With kickoff coverage units lined up at the receiving team's 40-yard line, and only the kicker back at his own 35-yard line and being unable to cross midfield until the ball is in play -- which is if the returner catches it or if the ball hits the ground in the landing zone or if the ball gets to the end zone -- having a reliable tackler back there is now more important. 

"Justin can cover, he can kick, and he can go down there and make tackles," Chiefs special teams coordinator Dave Toub said. "He's an extra guy they're probably not accounting for. ... A guy like Justin is a guy they have to worry about. They have to get him blocked and they have to give up blocking someone else."  
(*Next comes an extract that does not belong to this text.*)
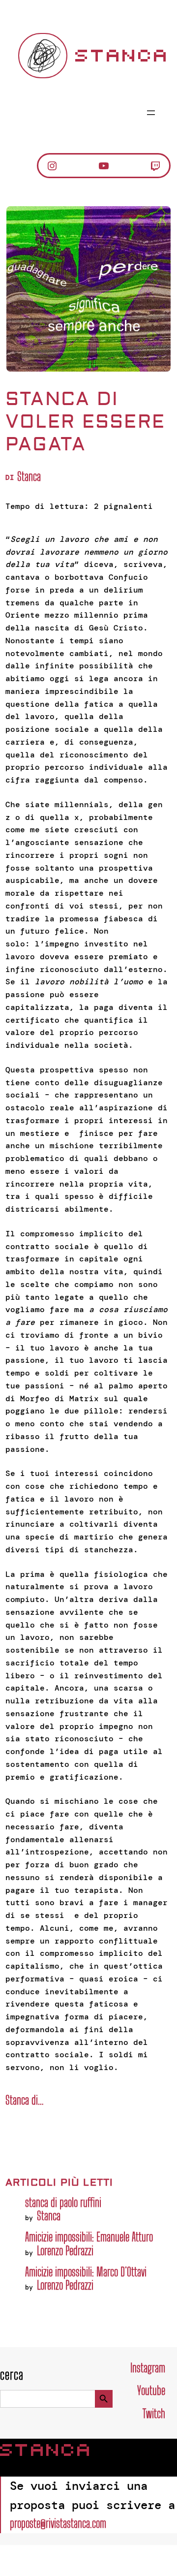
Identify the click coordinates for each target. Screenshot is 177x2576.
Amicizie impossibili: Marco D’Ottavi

"The whole dynamic of hang time has completely flipped," Reid said. "Normally, on kickoff, kickers are great at trying to have a four-second hang time to give guys time to get down the field, but now you're trying to keep the ball as low as possible while still in play. You're trying to get it to hit the ground because when the ball hits the ground, that's now your hang time. Guys can take off at that point and however much time it takes the returner to pick up the ball, that's them wasting time."

Ultimately, Reid, a six-year NFL veteran, feels like he could have an even longer pro football career than he could have imagined because of the rules changes. More teams may follow the Chiefs' example and look for defensive players who happen to have been youth soccer players growing up

"We might have added some time to my career. You might've extended my show a couple years," the 27-year-old Reid said. "When I'm done being the starting guy on safety, I can turn into that rotational third safety and also be a kickoff specialist."